Участники конференции признали также огромный вклад "Чжоу и" в формирование гуманитарных дисциплин, особенно эстетики и историографии, в традиционном Китае[136]. При этом был сделан вывод о возможности и дальнейшего благотворного влияния "Чжоу и" на китайскую культуру. Идейно-эвристический потенциал памятника неисчерпаем, но, в первую очередь, как отметил Чэн Чжун-ин, он может быть плодотворно используем в медицине, изучении интеллектуальных способностей, теории планирования и управления.
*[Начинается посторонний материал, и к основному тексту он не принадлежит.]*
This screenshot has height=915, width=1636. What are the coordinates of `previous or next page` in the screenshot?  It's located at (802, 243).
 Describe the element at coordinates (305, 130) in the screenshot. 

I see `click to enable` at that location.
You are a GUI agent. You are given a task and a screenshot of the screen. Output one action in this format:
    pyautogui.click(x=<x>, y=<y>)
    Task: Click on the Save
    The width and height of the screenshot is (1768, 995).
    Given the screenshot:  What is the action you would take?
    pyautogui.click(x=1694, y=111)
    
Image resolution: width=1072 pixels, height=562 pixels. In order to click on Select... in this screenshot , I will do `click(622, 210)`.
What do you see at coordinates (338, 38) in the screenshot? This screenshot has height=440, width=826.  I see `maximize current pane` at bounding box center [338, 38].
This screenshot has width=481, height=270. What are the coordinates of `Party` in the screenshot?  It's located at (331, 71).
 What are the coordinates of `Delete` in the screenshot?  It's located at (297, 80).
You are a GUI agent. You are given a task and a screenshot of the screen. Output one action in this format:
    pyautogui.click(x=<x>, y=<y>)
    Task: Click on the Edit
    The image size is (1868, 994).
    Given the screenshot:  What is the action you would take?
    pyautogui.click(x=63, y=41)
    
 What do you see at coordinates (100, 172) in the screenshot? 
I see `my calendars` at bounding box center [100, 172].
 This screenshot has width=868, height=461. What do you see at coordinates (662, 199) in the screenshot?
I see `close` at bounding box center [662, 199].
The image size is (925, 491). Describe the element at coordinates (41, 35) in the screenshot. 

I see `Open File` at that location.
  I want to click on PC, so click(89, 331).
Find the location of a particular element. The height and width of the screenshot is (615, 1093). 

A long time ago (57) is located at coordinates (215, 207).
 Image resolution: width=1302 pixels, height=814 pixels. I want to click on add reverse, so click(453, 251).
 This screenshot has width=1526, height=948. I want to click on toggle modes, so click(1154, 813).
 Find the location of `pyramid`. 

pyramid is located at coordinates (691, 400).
В западной синологии "Чжоу и" также вызывает к себе все большее и большее внимание, о чем можно судить, например, по библиографии Чэн Чжун-ина и Э.Джонсона. В существующей ныне обширной литературе о "Чжоу и" на английском, французском и немецком языках освещены все основные аспекты ицзинистики. Наряду с постоянным появлением новых переводов и интерпретаций памятника[137] переиздаются и старые переводы, в том числе критиковавшиеся Ю.К.Щуцким труды Арлеза и Филастра[138]. Глубокое теоретическое осмысление "Чжоу и" дано в книгах Гельмута Вильгельма (сына Рихарда Вильгельма)[139], а практические приложения широко освещены в работах Лю Да, У.Э.Шеррилла и Чжу Вэнь-гуаня, Дианы Хук[140]. Новейшими статистическими методами исследовал "И цзин" американский ученый Ричард Кунст, который в своей диссертации продемонстрировал высокую степень систематизированности этого художественного текста, насквозь пронизанного реконструированной им рифмовкой[141]. Фактически Р.Кунст доказал положительно оцененное Ю.К.Щуцким предположение А.Уэйли о близости "Канона перемен" к "Канону стихов" ("Ши цзину")[142]. Повышенный интерес у англоязычных авторов вызывает мантическая сторона "Чжоу и", которой, в частности, были посвящены специальная конференция "Древнекитайская дивинация: "И цзин" и его контекст", состоявшаяся 2-4 марта 1982 г. в Чикаго, а также ряд докладов на состоявшемся 20 июля – 2 августа 1983 г. в Беркли международном семинаре по проблемам китайской дивинации и интерпретации знамений[143].